- Bilenke Location of Bilenke in Ukraine Bilenke Location of Bilenke in Zaporizhzhia Oblast
- Coordinates: 47°37′26″N 35°02′46″E﻿ / ﻿47.62389°N 35.04611°E
- Country: Ukraine
- Oblast: Zaporizhzhia Oblast
- Raion: Zaporizhzhia Raion
- Hromada: Bilenke rural hromada
- Founded: 1770

Area
- • Total: 81.74 km^{2} (31.56 sq mi)
- Elevation: 17 m (56 ft)

Population (2001)
- • Total: 4,976
- • Density: 60.88/km^{2} (157.7/sq mi)
- Time zone: UTC+2 (EET)
- • Summer (DST): UTC+3 (EEST)
- Postal code: 70441
- Area code: +380 612
- Climate: Dfa
- Website: http://rada.gov.ua/

= Bilenke, Zaporizhzhia Oblast =

Bilenke (Біленьке; Беленькое) is a village (a selo) in the Zaporizhzhia Raion (district) of Zaporizhzhia Oblast in southern Ukraine.

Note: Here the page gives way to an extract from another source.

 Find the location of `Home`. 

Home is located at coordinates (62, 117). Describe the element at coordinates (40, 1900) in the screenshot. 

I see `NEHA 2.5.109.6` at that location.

Its population was 4,976 in the 2001 Ukrainian Census. Bilenke was the administrative center of the Bilenke Rural Council, a local government area before its abolishment in 2020.

Penal colony No.99 is located in Bilenke. On 28 July 2025 it was bombed by Russian army, 16 people died and more than 50 were injured.